TRY IT: Output exactly the lines spanning from the line containing "Task: Open the Saviour Sword game thumbnail" to the last line of the entries, inclusive.

((

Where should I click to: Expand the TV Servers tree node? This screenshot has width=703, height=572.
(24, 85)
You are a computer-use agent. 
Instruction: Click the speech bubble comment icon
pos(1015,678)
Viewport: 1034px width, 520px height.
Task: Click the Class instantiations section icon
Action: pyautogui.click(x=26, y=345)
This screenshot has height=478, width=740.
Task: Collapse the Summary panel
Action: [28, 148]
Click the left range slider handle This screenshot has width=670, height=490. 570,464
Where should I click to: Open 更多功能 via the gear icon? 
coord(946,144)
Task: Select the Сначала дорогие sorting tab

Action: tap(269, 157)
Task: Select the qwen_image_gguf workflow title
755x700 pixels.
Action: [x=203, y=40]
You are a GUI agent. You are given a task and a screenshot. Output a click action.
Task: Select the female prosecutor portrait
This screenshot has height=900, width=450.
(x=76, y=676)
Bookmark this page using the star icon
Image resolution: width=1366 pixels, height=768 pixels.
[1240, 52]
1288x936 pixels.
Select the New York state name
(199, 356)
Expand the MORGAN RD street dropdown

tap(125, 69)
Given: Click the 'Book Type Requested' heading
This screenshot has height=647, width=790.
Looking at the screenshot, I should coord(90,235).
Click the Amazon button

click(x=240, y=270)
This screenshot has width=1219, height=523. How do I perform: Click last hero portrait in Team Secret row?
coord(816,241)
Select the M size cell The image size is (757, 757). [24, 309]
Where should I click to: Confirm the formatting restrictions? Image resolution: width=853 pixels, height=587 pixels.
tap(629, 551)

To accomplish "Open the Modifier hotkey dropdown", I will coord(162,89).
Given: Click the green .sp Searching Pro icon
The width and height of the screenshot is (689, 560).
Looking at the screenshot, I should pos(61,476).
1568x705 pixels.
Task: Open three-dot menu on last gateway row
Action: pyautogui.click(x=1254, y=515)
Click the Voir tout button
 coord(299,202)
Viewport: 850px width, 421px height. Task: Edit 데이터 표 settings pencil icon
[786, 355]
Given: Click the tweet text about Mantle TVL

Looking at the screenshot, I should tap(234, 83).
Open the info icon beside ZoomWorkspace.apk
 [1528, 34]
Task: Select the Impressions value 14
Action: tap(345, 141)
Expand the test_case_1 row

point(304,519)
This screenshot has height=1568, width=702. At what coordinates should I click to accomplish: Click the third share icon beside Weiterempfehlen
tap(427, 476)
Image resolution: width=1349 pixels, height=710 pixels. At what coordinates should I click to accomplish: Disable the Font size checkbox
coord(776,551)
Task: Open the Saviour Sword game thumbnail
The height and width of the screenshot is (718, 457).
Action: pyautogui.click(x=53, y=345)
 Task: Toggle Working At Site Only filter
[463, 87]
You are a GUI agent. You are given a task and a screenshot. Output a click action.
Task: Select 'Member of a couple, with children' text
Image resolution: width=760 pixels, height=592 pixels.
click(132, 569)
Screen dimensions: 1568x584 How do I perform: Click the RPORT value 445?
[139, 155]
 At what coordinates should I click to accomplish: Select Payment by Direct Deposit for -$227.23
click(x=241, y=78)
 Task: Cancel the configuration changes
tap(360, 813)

))

COMPLETED TASK:
Task: Open the Saviour Sword game thumbnail
The height and width of the screenshot is (718, 457).
Action: pyautogui.click(x=53, y=345)
 Task: Toggle Working At Site Only filter
[463, 87]
You are a GUI agent. You are given a task and a screenshot. Output a click action.
Task: Select 'Member of a couple, with children' text
Image resolution: width=760 pixels, height=592 pixels.
click(132, 569)
Screen dimensions: 1568x584 How do I perform: Click the RPORT value 445?
[139, 155]
 At what coordinates should I click to accomplish: Select Payment by Direct Deposit for -$227.23
click(x=241, y=78)
 Task: Cancel the configuration changes
tap(360, 813)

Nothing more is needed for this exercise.